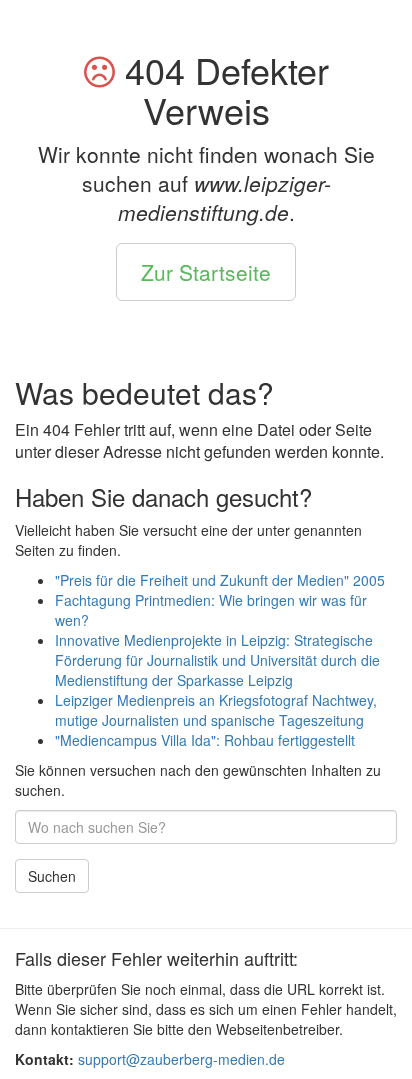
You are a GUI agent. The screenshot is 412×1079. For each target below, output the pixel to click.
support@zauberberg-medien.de (181, 1059)
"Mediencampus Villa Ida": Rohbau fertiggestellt (205, 740)
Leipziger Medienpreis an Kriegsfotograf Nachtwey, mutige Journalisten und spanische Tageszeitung (216, 710)
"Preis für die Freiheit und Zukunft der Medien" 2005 (220, 580)
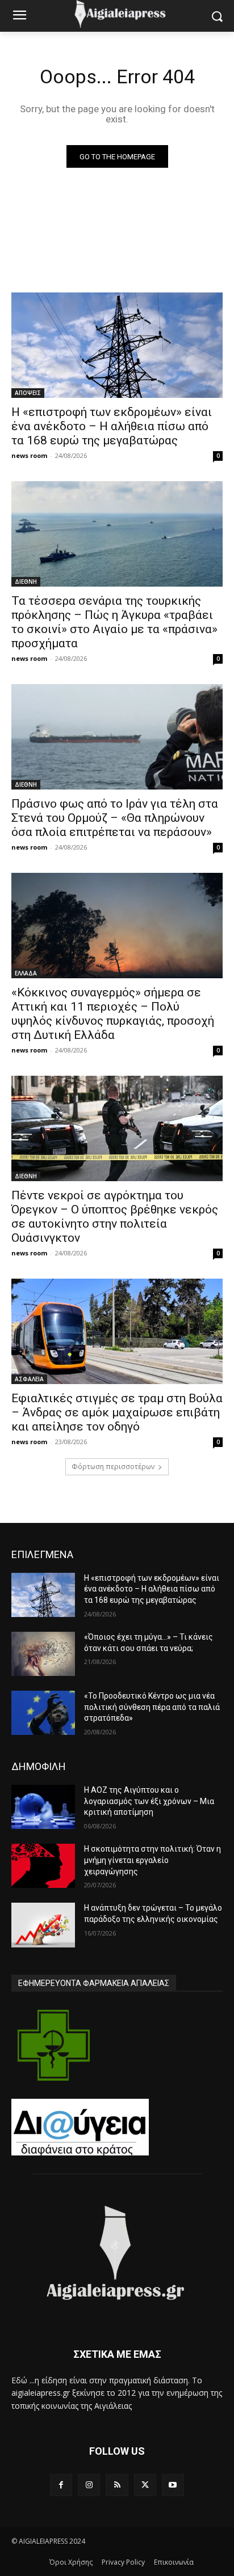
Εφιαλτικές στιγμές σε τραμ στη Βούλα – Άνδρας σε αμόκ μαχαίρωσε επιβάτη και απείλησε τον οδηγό (117, 1412)
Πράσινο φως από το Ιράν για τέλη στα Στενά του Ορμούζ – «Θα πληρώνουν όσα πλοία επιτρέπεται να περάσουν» (114, 818)
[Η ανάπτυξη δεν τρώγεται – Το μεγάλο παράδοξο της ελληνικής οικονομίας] (43, 1925)
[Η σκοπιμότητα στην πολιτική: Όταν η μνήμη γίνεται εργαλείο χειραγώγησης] (43, 1866)
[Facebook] (61, 2485)
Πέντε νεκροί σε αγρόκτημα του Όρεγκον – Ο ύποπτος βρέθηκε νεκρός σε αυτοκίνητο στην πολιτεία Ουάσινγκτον (114, 1217)
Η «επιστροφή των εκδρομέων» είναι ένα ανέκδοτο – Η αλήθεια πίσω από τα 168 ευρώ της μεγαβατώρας (111, 426)
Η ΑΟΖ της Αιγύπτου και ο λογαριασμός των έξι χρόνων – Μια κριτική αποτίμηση (149, 1801)
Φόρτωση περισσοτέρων (113, 1466)
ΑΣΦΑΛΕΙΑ (29, 1379)
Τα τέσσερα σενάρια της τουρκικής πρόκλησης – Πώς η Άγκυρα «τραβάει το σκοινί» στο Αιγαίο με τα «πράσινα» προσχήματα (114, 622)
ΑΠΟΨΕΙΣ (28, 393)
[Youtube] (173, 2485)
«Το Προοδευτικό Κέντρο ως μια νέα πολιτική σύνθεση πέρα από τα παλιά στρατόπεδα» (152, 1706)
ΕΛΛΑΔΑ (26, 973)
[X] (145, 2485)
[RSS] (117, 2485)
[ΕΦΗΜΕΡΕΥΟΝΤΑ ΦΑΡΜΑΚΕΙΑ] (53, 2045)
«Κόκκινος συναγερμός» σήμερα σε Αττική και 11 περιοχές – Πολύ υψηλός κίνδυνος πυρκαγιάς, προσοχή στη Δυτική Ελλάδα (112, 1014)
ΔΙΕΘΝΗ (26, 581)
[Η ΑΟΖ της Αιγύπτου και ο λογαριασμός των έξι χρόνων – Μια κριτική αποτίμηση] (43, 1807)
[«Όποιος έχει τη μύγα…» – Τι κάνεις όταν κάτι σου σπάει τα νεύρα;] (43, 1654)
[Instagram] (89, 2485)
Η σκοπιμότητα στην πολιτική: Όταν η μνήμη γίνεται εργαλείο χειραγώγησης (152, 1859)
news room (29, 455)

.....

WHAT IS EXPECTED: Of the entries above, transcribe exactly those lines that fall between the line containing "ΑΠΟΨΕΙΣ (28, 393)" and the line containing "[ΕΦΗΜΕΡΕΥΟΝΤΑ ΦΑΡΜΑΚΕΙΑ] (53, 2045)", together with those two lines.

SOLUTION TO THIS PROBLEM:
ΑΠΟΨΕΙΣ (28, 393)
[Youtube] (173, 2485)
«Το Προοδευτικό Κέντρο ως μια νέα πολιτική σύνθεση πέρα από τα παλιά στρατόπεδα» (152, 1706)
ΕΛΛΑΔΑ (26, 973)
[X] (145, 2485)
[RSS] (117, 2485)
[ΕΦΗΜΕΡΕΥΟΝΤΑ ΦΑΡΜΑΚΕΙΑ] (53, 2045)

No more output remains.